If there’s an issue with the movie, it’s that there’s almost too much argument. We want to be entertained, not lectured at. Even if the subject of the lecture is interesting, it’s still a lecture, and lectures are for nerds. Sure, it’s fun to see the dueling impulses of the artist-as-savior-and-provacateur embodied in the characters, and sure, it may be true that the elderly are sick, disturbed, horny, murderous creeps. But West could show us these things without spelling them out quite so literally, without having his characters voice the arguments and questions he wants his audience to ponder. His reliance on Themes-with-a-capital-T belies a certain reticence about his own talent. He need not play so coy. His talent is prodigious.

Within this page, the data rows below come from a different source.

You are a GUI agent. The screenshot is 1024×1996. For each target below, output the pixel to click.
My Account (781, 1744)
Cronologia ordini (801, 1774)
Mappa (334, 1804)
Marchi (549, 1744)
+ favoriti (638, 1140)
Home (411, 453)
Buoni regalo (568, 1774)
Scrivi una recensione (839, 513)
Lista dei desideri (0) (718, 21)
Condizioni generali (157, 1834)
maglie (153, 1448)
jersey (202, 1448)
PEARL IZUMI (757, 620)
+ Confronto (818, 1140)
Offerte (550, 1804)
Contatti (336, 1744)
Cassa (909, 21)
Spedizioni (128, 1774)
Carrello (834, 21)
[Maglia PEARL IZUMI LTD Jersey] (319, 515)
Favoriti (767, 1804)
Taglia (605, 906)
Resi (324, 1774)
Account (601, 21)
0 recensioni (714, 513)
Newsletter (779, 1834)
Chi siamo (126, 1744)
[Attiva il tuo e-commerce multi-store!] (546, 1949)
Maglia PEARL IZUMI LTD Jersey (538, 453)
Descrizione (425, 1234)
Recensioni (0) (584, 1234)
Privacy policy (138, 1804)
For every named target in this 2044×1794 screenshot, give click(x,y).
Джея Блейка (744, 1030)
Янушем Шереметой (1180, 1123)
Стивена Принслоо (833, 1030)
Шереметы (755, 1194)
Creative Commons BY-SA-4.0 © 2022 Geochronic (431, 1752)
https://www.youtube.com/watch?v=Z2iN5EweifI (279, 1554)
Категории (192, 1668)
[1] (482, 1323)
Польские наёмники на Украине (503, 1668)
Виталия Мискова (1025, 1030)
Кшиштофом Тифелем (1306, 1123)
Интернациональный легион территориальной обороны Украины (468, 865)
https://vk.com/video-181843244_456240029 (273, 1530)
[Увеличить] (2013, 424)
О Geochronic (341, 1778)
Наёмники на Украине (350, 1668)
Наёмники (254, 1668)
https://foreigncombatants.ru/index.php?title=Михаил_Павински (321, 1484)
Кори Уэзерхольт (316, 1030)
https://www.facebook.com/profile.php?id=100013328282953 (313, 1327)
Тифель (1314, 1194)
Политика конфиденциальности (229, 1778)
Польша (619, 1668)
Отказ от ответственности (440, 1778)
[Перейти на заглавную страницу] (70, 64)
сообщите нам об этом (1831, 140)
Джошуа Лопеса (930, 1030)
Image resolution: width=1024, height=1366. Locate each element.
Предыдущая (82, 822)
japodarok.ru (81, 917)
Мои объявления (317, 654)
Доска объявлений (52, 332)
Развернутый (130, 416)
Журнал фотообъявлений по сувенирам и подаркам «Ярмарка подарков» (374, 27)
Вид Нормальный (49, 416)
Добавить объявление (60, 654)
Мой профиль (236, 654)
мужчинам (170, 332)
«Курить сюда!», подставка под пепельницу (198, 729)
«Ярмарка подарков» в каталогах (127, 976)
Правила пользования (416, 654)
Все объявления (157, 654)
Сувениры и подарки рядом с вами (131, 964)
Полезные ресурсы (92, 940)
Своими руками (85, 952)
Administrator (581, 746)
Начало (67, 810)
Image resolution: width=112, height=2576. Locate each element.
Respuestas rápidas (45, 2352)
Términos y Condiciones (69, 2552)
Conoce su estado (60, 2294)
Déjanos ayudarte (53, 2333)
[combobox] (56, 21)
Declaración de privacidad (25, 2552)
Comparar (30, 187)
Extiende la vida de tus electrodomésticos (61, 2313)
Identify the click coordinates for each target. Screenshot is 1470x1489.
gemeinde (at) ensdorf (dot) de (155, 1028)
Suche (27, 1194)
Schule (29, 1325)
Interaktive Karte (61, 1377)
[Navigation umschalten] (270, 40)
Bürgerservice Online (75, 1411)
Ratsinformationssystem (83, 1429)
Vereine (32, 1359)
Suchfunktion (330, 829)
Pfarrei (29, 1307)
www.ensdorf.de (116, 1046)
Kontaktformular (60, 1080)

At its heart, X is a gore and titty delivery system, and an efficient one at that. Next time, West should ditch the discourse and follow his nasty little heart.
Postscript
Look, I know what people are saying. But frankly, the accusations against me are absurd. Anyone who knows me, knows that I abhor murder, and violence of all kinds. Plus, I’ve never worn a Santa Claus mask in all my life. By the way, who’s this old codger in the home theatre? Looks like he’s been asleep for days. He’s got some kind of machine hooked up to his eyes taking measurements, and there’s an IV in his arm. Every so often during the movie, he’d sort of flutter his eyes a little, let out a snore, and go, “Ahoy!” Does he have a nurse or something?
Also, there’s a place on this form that asks for endorphins? I don’t know what that means, so I’m just going to go ahead and give this thing a star rating, in honor of my hero, Roger Ebert.